Indeed, since May 2005, Israeli forces have killed 948 Palestinians in Gaza alone (186 children), injured 2,466 (808 children). This compares to twenty-seven Israelis killed and 363 injured (eight of of which were children) during the same time period.

These policies have also succeeded in creating astronomical levels of poverty. According to Sara Roy and Eyad al-Sarraj: “In 2007, 87 percent of Gazans lived below the poverty line, more than a tripling of the percentage in 2000. In a November 2007 report, the Red Cross stated about the food allowed into Gaza that people are getting ‘enough to survive, not enough to live.’”

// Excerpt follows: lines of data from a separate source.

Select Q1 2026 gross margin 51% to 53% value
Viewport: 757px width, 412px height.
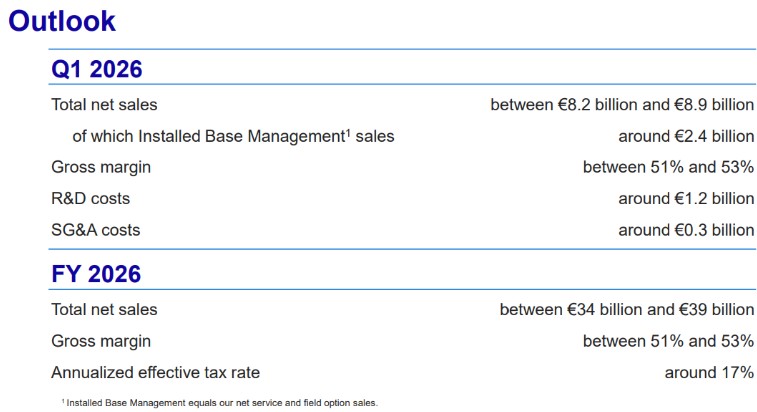[x=668, y=167]
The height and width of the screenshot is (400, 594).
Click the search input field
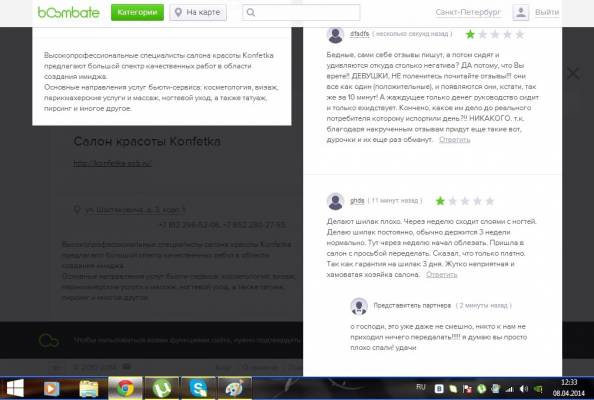301,12
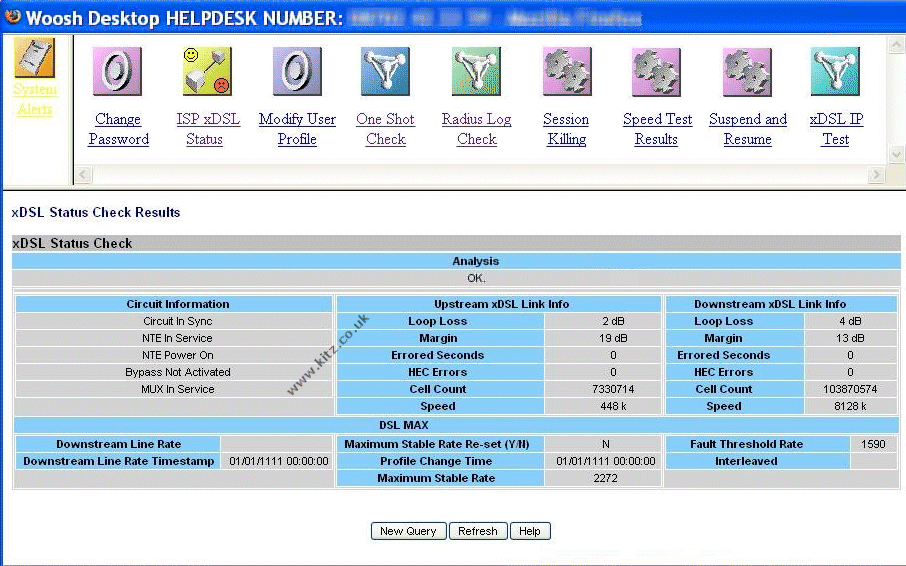Click the Session Killing gears icon
This screenshot has height=566, width=906.
point(566,72)
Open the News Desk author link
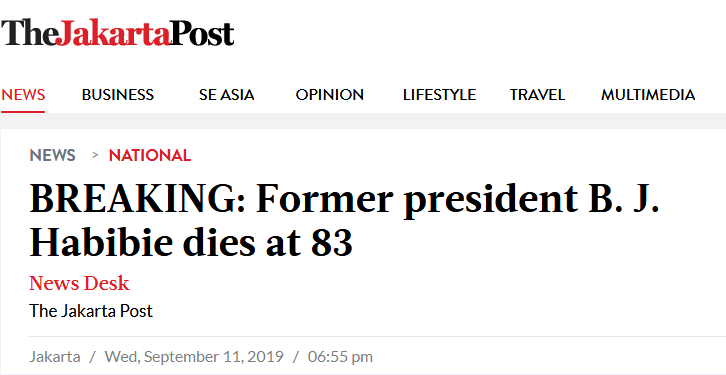This screenshot has height=375, width=726. click(79, 283)
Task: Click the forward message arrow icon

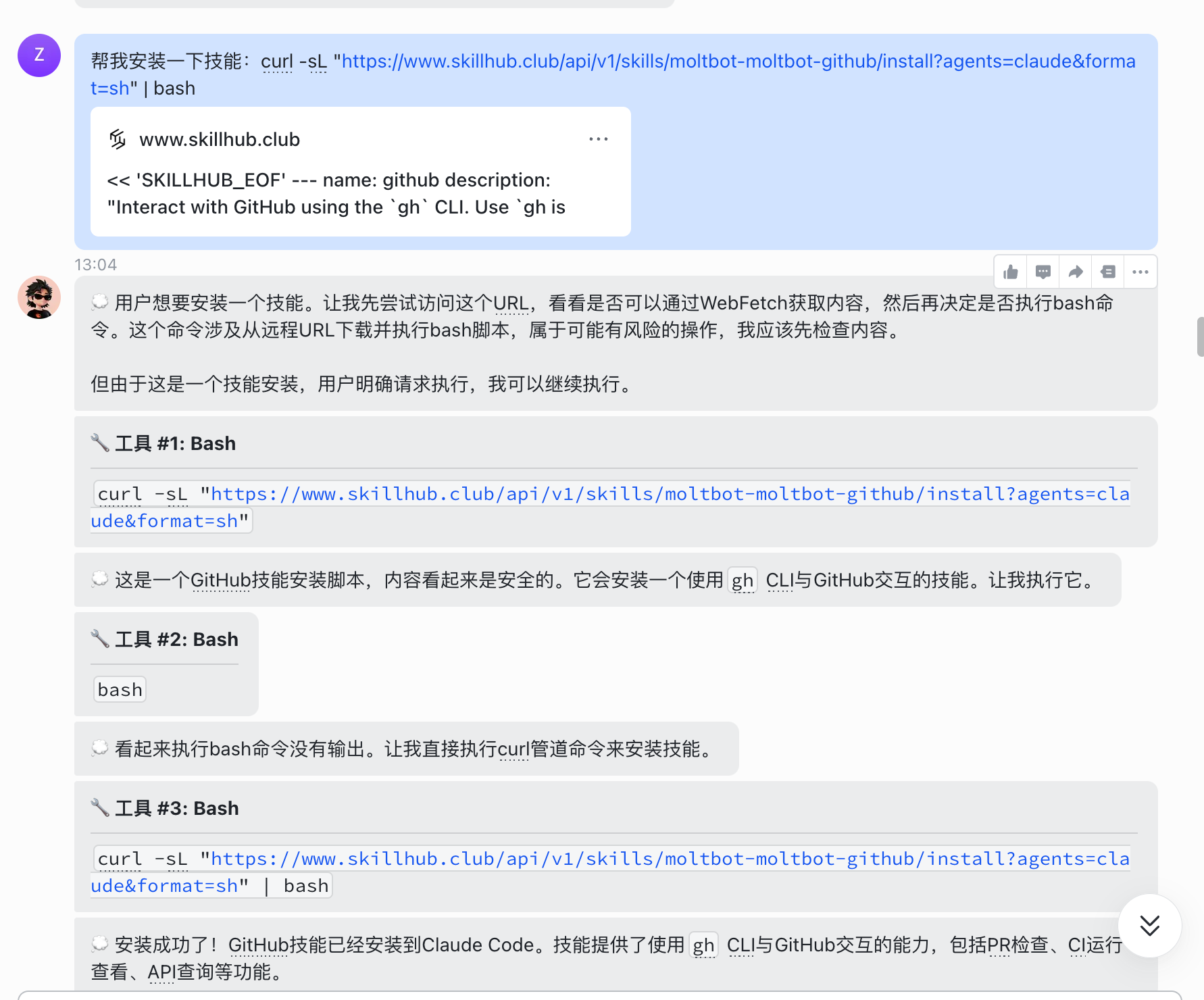Action: [x=1076, y=272]
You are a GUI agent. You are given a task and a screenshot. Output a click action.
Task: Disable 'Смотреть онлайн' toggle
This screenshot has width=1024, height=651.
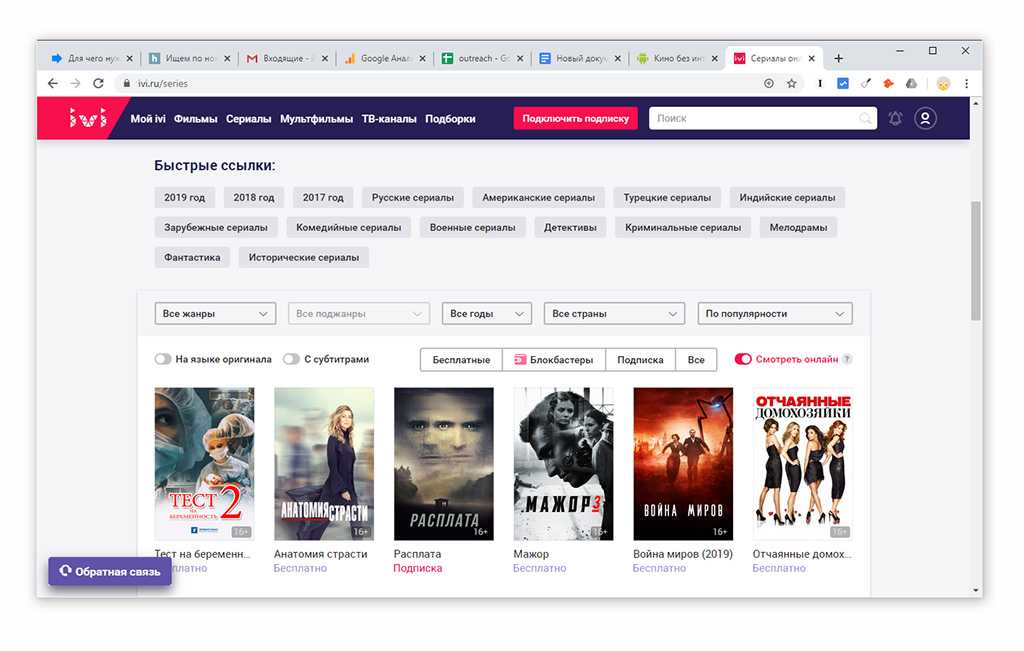(x=743, y=359)
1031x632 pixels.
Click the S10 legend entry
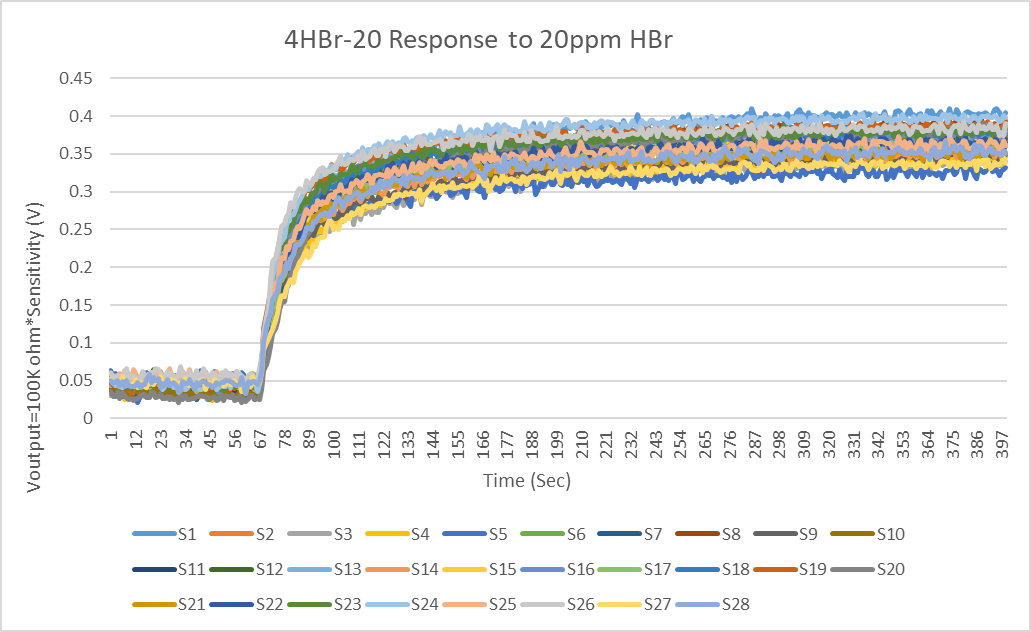pyautogui.click(x=890, y=535)
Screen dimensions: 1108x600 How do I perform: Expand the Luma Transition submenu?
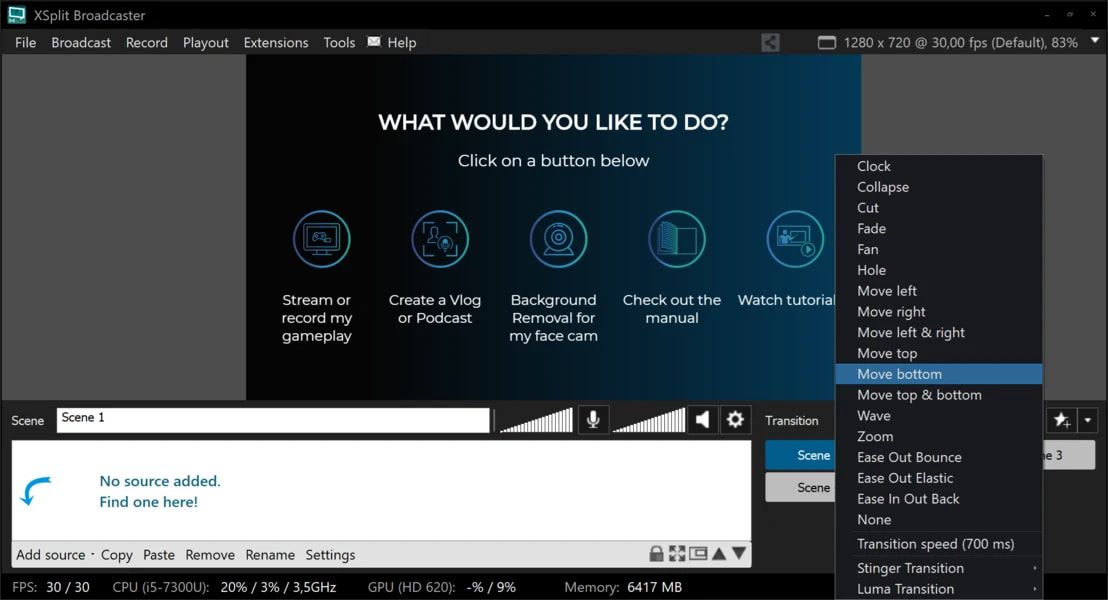coord(907,588)
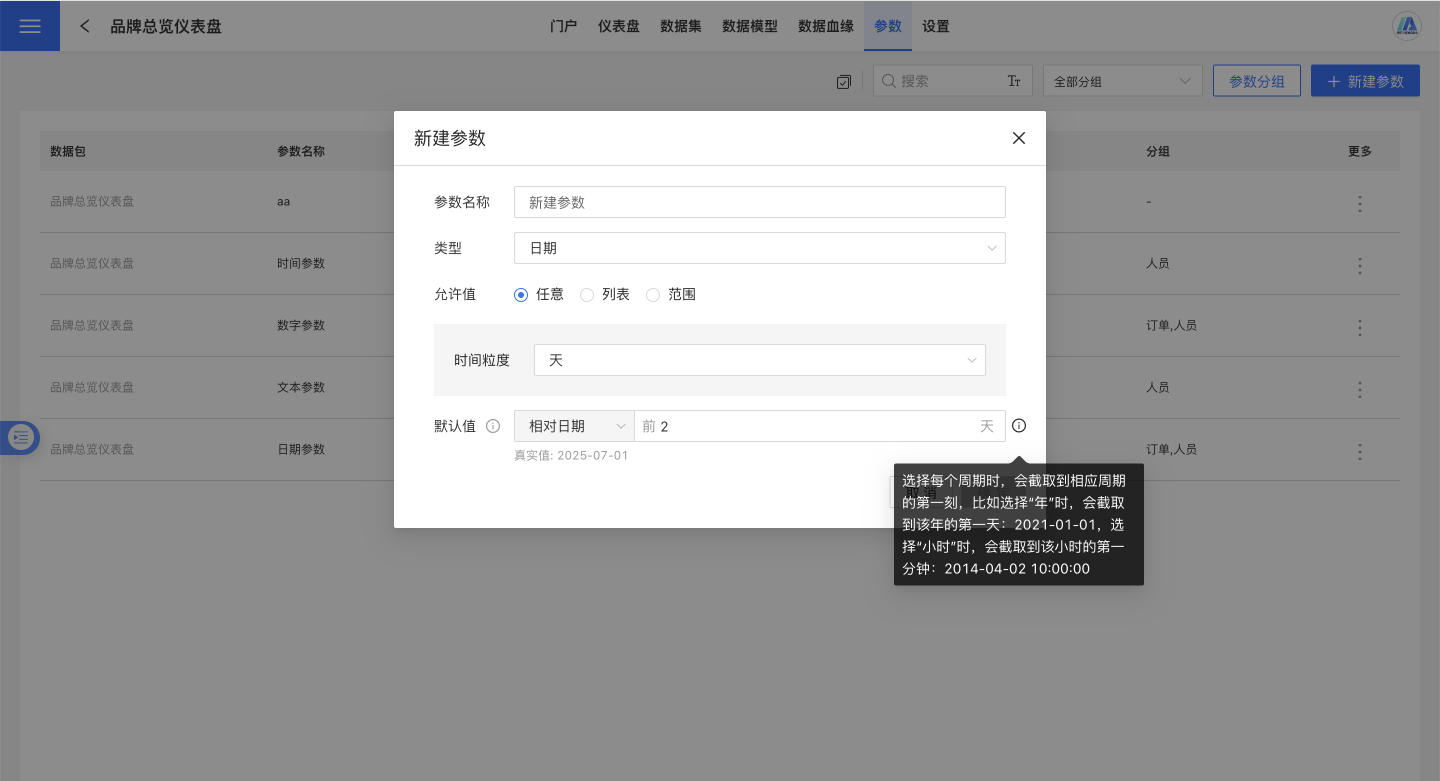Screen dimensions: 1440x781
Task: Expand the floating left sidebar button
Action: click(x=21, y=437)
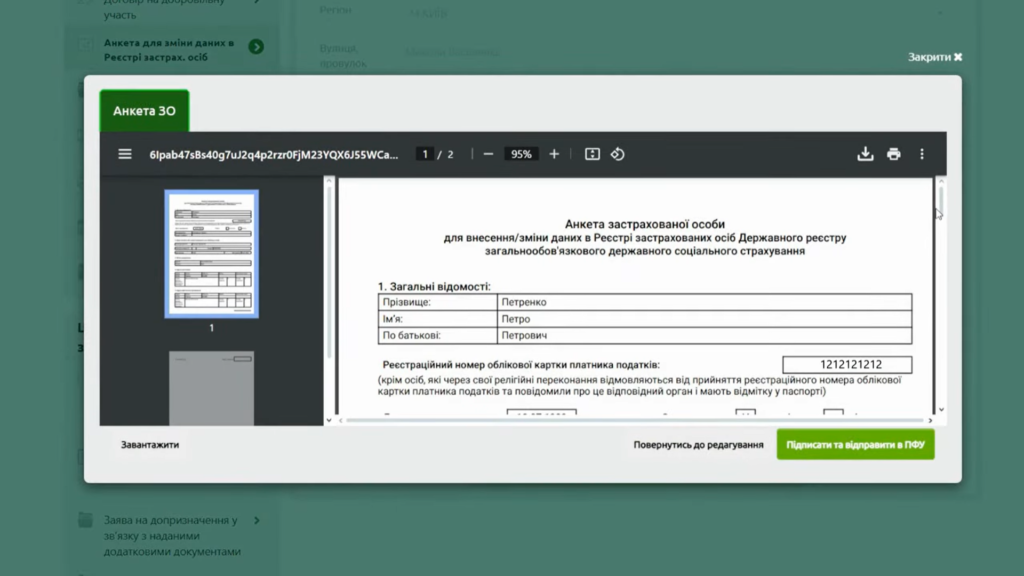Close the dialog with the Закрити button
Image resolution: width=1024 pixels, height=576 pixels.
point(935,57)
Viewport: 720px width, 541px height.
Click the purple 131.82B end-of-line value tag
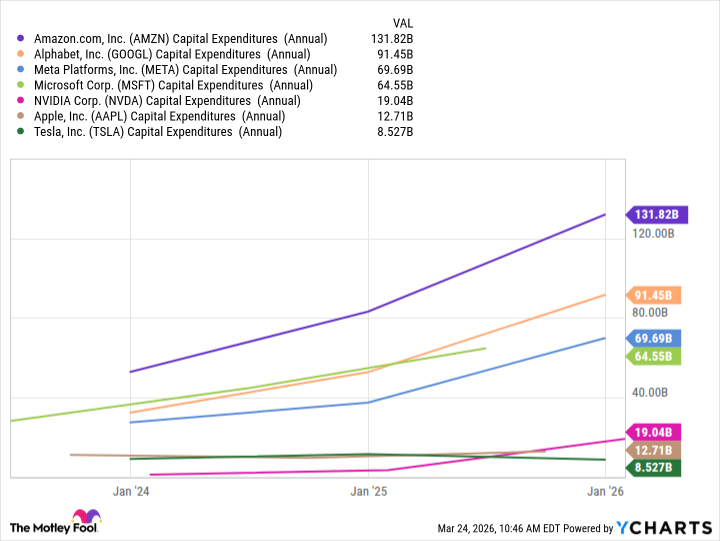click(654, 214)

Israel’s siege of Gaza advances their continuing aim to make completely untenable a Palestinian economic, political, or physical infrastructure that could lead the way to a viable state, while strangling the Palestinian will to resist. Most importantly, for the moment, Israel seeks to take advantage of divisions between Hamas and Fatah, negotiating with one, crushing the other. Negotiations with Fatah allow Israel to act the part of responsible peace partner, as it buys time to build a thousand new illegal Jewish housing units in Jerusalem. At the same time, as Khaled Amayreh wrote in Al-Ahram, “the real reason [for the siege on Gaza] is to destroy the Hamas government in order to lower the ceiling of Palestinian national expectations.”

Yet the image of Palestinians streaming across the toppled border of Rafah last month gave the world a glimpse of the determination of the Palestinian people to fight back.


Hadas Thier is a regular contributor to the ISR on the Middle East.